My dear Jil, one of the critical mechanics of a good marriage is agreement. And I’m not just talking situational agreement on specific issues. I’m talking about agreement on life philosophy, values, doctrine and concept of family. These are things that produce harmony.
Personalities may differ, but values must not differ. When values differ that’s fundamental disharmony. Couples do better when they’re agreed on values. Take something as simple as approach to work. If a man has a laissez faire attitude towards work it will affect his sense of responsibility. The wife soon becomes tired. Agreement on religious doctrine also matters. There’ll be clashes otherwise, especially if religion permeates the life of the couple. That virtually means they’ll fight over everything, including the name for the baby. But situational agreement also matters. You can’t be divided over issues. Always work your way through and reach an agreement. In marriage the important thing is not to try to be right or have your way. It’s what’s good for the marriage that matters. You can’t win an argument and lose your marriage. Then what have you gained? Some issues will not even arise if you carry each other along. Communication matters. The more you share the greater the bond. Information gaps create room for speculation and fantastic use of imagination.
You have to understand men love to do macho stuff to impress women. Which is how some guys end up in senseless debt. The woman makes a demand based on the impression given, and instead of the guy to say he’s down financially he seeks to please her by taking on debt. There are senseless debts. That debt would have been unnecessary if the parties were open, honest, real and sincere with each other. Where values kick in is that the woman would not expect her man to go and borrow money to buy her jewellery for example. He’ll soon learn jewellery goes with bags and shoes. And a new dress. More debt coming.

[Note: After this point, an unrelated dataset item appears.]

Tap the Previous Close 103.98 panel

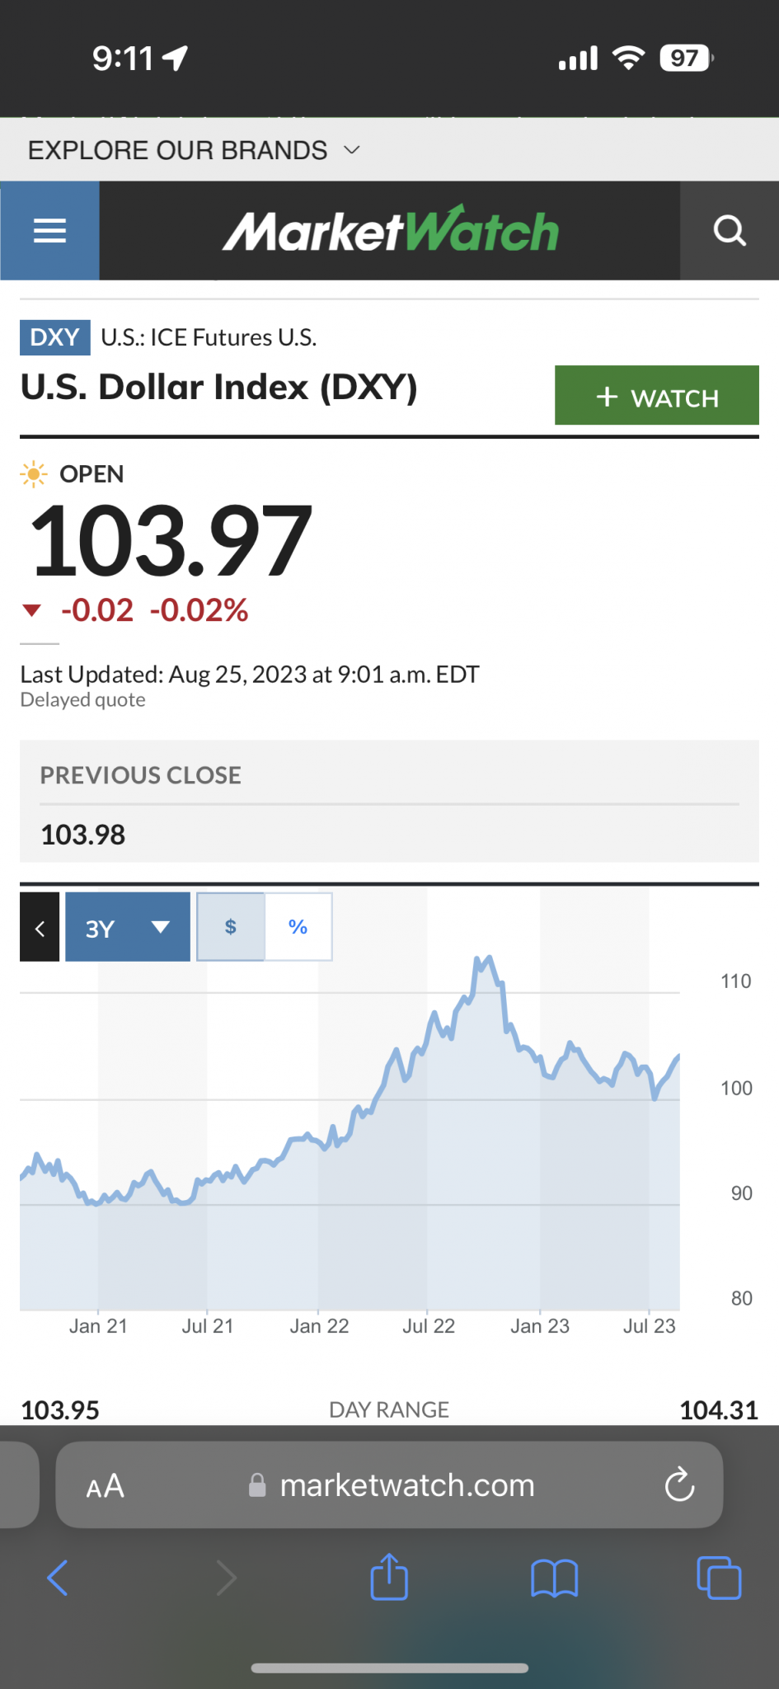tap(389, 802)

The other reason you need to be in agreement is because of interlopers. You must be in agreement of heart concerning your marriage if you want to beat them off. There’s a way men think. If there’s agreement on your primacy and importance it makes things more straightforward for him. It turns the effort of the interloper into an uphill task. You can’t stop the interloper from trying. The constitution guarantees such rights. Freedom of association. But if a man makes it obvious his marriage is off limits she soon gets the message. The sad thing about it though is that it will make your husband more desirable. The interloper will want a man with such level of commitment. Which is why she’ll keep trying for some time, looking for cracks.

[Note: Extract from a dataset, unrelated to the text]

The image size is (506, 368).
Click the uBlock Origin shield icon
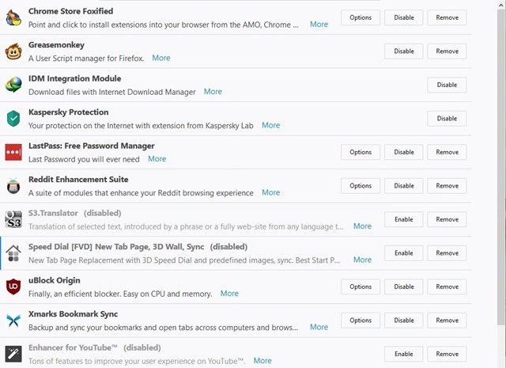[13, 286]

You and your spouse MUST be one if you want to enjoy marriage. There’s an enjoyment resident in harmony. What fundamental agreement does is that it gives each party confidence to invest in the relationship. And the more committed the investment the more emotional investment is elicited. The very idea you and your husband are in agreement is something exciting. There’s a secret joy to that. Makes you feel you’re making your spouse happy. Agreement brings peace of mind in marriage. When the parties are in oneness there will be peace in the relationship. When there’s fundamental agreement between a man and a woman it checkmates third party forces. There are mothers-in-law trying to destroy their son’s marriage and this can be for a number of reasons including witchcraft. Some mothers-in-law are controlling. They want to be local government chairmen in their son’s home. And when the wife resists civil war is declared. Then the man gets torn in two, the mother asserting legacy rights and cultural precedence, the wife citing matrimonial rights. That situation will never arise if the parties had been in agreement, the agreement being, nothing and nobody will ever come between us, not even our parents. There are selfish parents. There are mothers-in-law who see their daughter-in-law as enemy combatant. They feel she came to snatch their son away. They forgot they snatched someone’s son away. Their selfishness blinds them to that truth. If you’re not in agreement in your marriage the forces of life will tear it apart. Be in agreement. Agreement is powerful.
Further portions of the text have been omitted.